■ What needs to be done ■
Go through the lines below. Copy those with "screenshot".

■ Source data ■
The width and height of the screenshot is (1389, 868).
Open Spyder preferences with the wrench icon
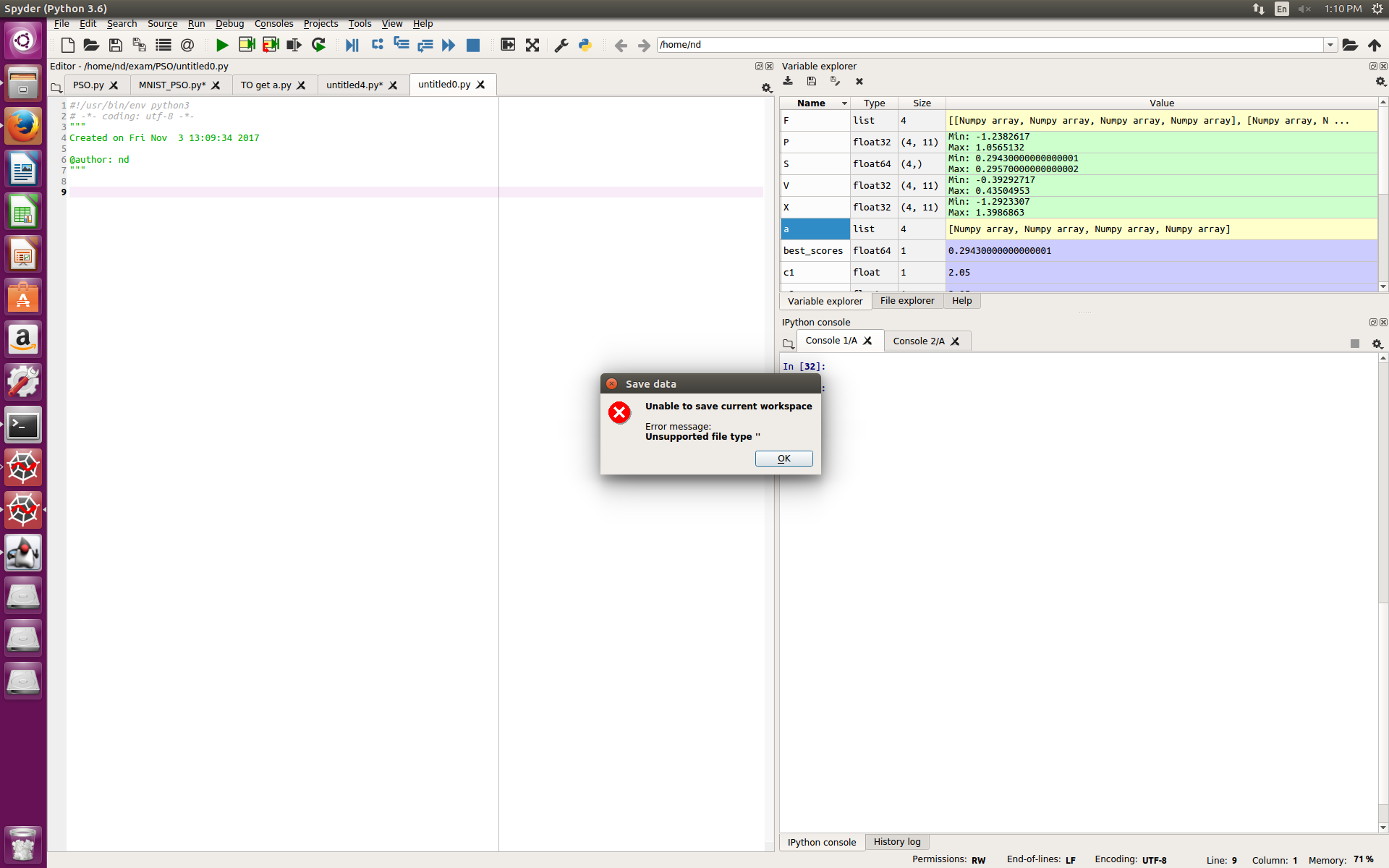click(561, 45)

...

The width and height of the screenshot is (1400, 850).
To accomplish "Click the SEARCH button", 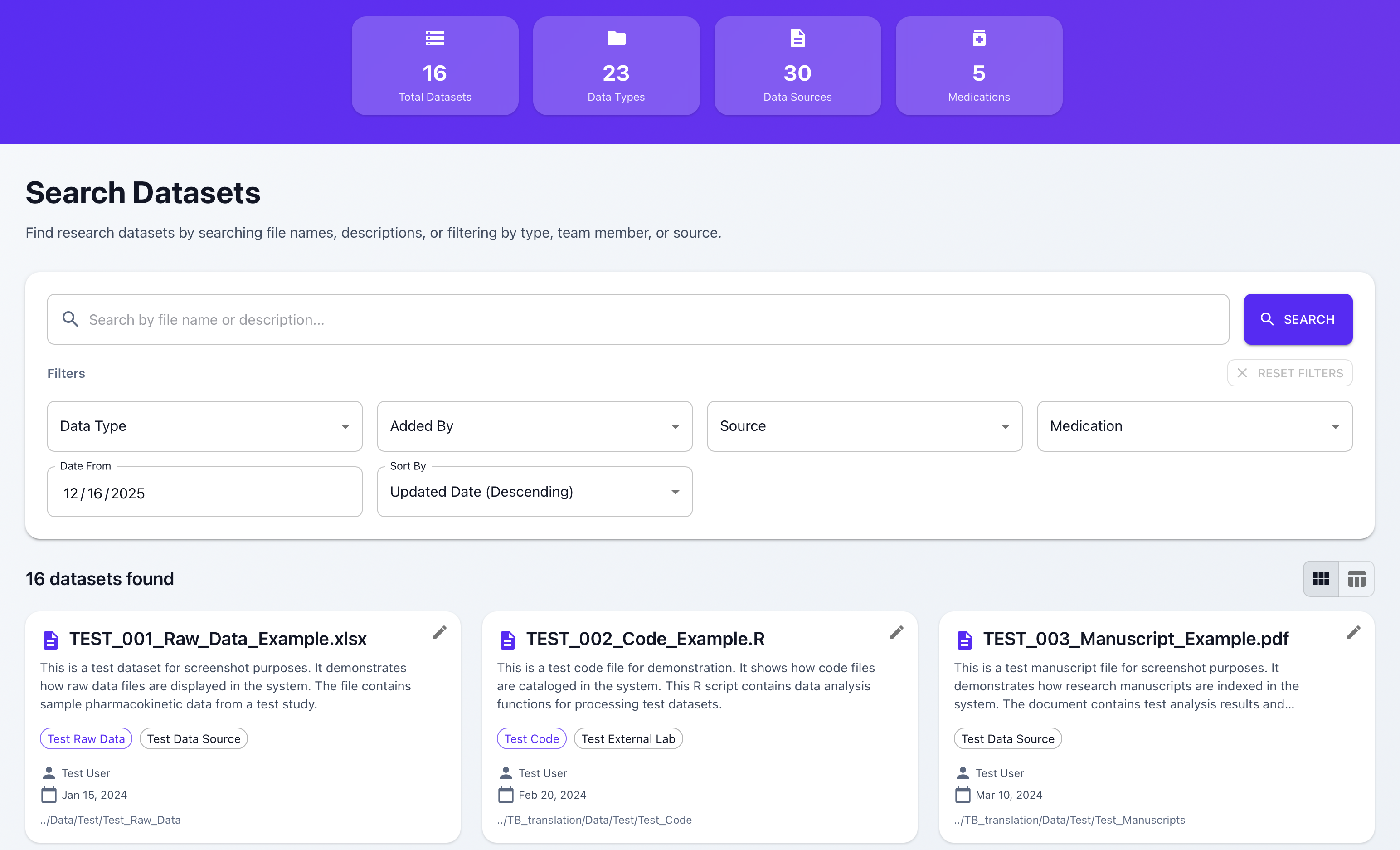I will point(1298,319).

■ Solved problem ■
The width and height of the screenshot is (1389, 868).
The width and height of the screenshot is (1400, 850).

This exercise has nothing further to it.